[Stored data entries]
Start of Block
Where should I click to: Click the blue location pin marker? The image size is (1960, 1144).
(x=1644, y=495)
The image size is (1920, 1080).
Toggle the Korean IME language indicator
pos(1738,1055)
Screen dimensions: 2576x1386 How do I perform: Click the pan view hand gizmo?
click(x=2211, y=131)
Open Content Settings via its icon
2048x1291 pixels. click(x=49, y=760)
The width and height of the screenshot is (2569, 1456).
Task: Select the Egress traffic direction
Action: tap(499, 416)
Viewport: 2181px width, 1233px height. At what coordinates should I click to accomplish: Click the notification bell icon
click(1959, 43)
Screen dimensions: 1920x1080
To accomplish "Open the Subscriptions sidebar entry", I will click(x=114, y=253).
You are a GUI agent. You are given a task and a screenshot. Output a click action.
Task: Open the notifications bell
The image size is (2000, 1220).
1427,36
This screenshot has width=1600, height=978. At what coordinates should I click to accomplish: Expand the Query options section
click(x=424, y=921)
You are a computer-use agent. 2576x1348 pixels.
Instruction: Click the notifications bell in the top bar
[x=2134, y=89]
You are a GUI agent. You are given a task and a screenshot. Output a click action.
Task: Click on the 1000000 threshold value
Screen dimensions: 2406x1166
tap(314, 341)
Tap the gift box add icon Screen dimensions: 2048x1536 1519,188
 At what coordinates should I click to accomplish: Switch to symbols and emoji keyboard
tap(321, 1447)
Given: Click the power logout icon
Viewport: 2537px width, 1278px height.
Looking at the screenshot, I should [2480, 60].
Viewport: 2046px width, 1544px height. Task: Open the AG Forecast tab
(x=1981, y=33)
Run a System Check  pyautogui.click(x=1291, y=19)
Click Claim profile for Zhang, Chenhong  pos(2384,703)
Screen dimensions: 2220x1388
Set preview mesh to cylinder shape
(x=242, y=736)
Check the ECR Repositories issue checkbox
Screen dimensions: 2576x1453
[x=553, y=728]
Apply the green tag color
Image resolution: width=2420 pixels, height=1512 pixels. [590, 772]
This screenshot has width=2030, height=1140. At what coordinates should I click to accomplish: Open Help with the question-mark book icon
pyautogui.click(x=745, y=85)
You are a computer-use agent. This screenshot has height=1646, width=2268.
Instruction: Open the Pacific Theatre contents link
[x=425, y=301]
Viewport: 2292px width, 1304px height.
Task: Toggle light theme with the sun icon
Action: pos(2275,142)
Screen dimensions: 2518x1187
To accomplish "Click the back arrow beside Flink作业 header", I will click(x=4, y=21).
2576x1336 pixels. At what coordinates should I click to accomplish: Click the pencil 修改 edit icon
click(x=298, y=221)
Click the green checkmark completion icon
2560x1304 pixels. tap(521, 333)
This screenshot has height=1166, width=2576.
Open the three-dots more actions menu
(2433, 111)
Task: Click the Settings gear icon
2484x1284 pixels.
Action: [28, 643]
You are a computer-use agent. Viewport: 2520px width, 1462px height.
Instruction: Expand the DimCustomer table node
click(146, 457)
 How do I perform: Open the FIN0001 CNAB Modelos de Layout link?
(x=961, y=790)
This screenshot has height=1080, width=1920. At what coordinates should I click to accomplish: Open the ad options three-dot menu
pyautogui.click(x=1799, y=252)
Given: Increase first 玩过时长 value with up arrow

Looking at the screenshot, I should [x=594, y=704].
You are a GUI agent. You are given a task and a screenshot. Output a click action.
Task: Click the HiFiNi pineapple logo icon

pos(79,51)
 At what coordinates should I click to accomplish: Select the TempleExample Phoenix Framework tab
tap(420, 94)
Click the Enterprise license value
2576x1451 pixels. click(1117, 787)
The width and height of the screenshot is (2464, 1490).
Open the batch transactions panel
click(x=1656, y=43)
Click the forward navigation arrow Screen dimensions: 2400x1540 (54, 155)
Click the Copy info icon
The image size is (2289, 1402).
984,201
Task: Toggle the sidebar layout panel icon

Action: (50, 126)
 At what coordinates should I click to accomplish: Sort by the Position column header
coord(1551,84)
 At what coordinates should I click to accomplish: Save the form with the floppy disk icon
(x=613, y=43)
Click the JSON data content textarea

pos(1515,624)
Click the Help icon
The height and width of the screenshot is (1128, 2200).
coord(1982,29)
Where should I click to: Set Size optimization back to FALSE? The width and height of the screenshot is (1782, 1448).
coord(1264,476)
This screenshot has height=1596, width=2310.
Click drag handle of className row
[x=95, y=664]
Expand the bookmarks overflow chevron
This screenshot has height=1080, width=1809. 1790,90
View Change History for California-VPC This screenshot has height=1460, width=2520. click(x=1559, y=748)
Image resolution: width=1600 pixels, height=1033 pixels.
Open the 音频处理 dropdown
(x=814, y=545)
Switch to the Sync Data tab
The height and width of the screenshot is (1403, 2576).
End of Block
◆ **Exercise requirements**
All entries must be given again exactly.

◆ **Your response**
Where should I click to: Click the blue location pin marker? The image size is (1960, 1144).
(x=1644, y=495)
The image size is (1920, 1080).
Toggle the Korean IME language indicator
pos(1738,1055)
Screen dimensions: 2576x1386 How do I perform: Click the pan view hand gizmo?
click(x=2211, y=131)
Open Content Settings via its icon
2048x1291 pixels. click(x=49, y=760)
The width and height of the screenshot is (2569, 1456).
Task: Select the Egress traffic direction
Action: tap(499, 416)
Viewport: 2181px width, 1233px height. At what coordinates should I click to accomplish: Click the notification bell icon
click(1959, 43)
Screen dimensions: 1920x1080
To accomplish "Open the Subscriptions sidebar entry", I will click(x=114, y=253).
You are a GUI agent. You are given a task and a screenshot. Output a click action.
Task: Open the notifications bell
The image size is (2000, 1220).
1427,36
This screenshot has width=1600, height=978. At what coordinates should I click to accomplish: Expand the Query options section
click(x=424, y=921)
You are a computer-use agent. 2576x1348 pixels.
Instruction: Click the notifications bell in the top bar
[x=2134, y=89]
You are a GUI agent. You are given a task and a screenshot. Output a click action.
Task: Click on the 1000000 threshold value
Screen dimensions: 2406x1166
tap(314, 341)
Tap the gift box add icon Screen dimensions: 2048x1536 1519,188
 At what coordinates should I click to accomplish: Switch to symbols and emoji keyboard
tap(321, 1447)
Given: Click the power logout icon
Viewport: 2537px width, 1278px height.
Looking at the screenshot, I should [2480, 60].
Viewport: 2046px width, 1544px height. Task: Open the AG Forecast tab
(x=1981, y=33)
Run a System Check  pyautogui.click(x=1291, y=19)
Click Claim profile for Zhang, Chenhong  pos(2384,703)
Screen dimensions: 2220x1388
Set preview mesh to cylinder shape
(x=242, y=736)
Check the ECR Repositories issue checkbox
Screen dimensions: 2576x1453
[x=553, y=728]
Apply the green tag color
Image resolution: width=2420 pixels, height=1512 pixels. [590, 772]
This screenshot has width=2030, height=1140. At what coordinates should I click to accomplish: Open Help with the question-mark book icon
pyautogui.click(x=745, y=85)
You are a computer-use agent. This screenshot has height=1646, width=2268.
Instruction: Open the Pacific Theatre contents link
[x=425, y=301]
Viewport: 2292px width, 1304px height.
Task: Toggle light theme with the sun icon
Action: pos(2275,142)
Screen dimensions: 2518x1187
To accomplish "Click the back arrow beside Flink作业 header", I will click(x=4, y=21).
2576x1336 pixels. At what coordinates should I click to accomplish: Click the pencil 修改 edit icon
click(x=298, y=221)
Click the green checkmark completion icon
2560x1304 pixels. tap(521, 333)
This screenshot has height=1166, width=2576.
Open the three-dots more actions menu
(2433, 111)
Task: Click the Settings gear icon
2484x1284 pixels.
Action: [28, 643]
You are a computer-use agent. Viewport: 2520px width, 1462px height.
Instruction: Expand the DimCustomer table node
click(146, 457)
 How do I perform: Open the FIN0001 CNAB Modelos de Layout link?
(x=961, y=790)
This screenshot has height=1080, width=1920. At what coordinates should I click to accomplish: Open the ad options three-dot menu
pyautogui.click(x=1799, y=252)
Given: Increase first 玩过时长 value with up arrow

Looking at the screenshot, I should [x=594, y=704].
You are a GUI agent. You are given a task and a screenshot. Output a click action.
Task: Click the HiFiNi pineapple logo icon

pos(79,51)
 At what coordinates should I click to accomplish: Select the TempleExample Phoenix Framework tab
tap(420, 94)
Click the Enterprise license value
2576x1451 pixels. click(1117, 787)
The width and height of the screenshot is (2464, 1490).
Open the batch transactions panel
click(x=1656, y=43)
Click the forward navigation arrow Screen dimensions: 2400x1540 (54, 155)
Click the Copy info icon
The image size is (2289, 1402).
984,201
Task: Toggle the sidebar layout panel icon

Action: (50, 126)
 At what coordinates should I click to accomplish: Sort by the Position column header
coord(1551,84)
 At what coordinates should I click to accomplish: Save the form with the floppy disk icon
(x=613, y=43)
Click the JSON data content textarea

pos(1515,624)
Click the Help icon
The height and width of the screenshot is (1128, 2200).
coord(1982,29)
Where should I click to: Set Size optimization back to FALSE? The width and height of the screenshot is (1782, 1448).
coord(1264,476)
This screenshot has height=1596, width=2310.
Click drag handle of className row
[x=95, y=664]
Expand the bookmarks overflow chevron
This screenshot has height=1080, width=1809. 1790,90
View Change History for California-VPC This screenshot has height=1460, width=2520. click(x=1559, y=748)
Image resolution: width=1600 pixels, height=1033 pixels.
Open the 音频处理 dropdown
(x=814, y=545)
Switch to the Sync Data tab
The height and width of the screenshot is (1403, 2576).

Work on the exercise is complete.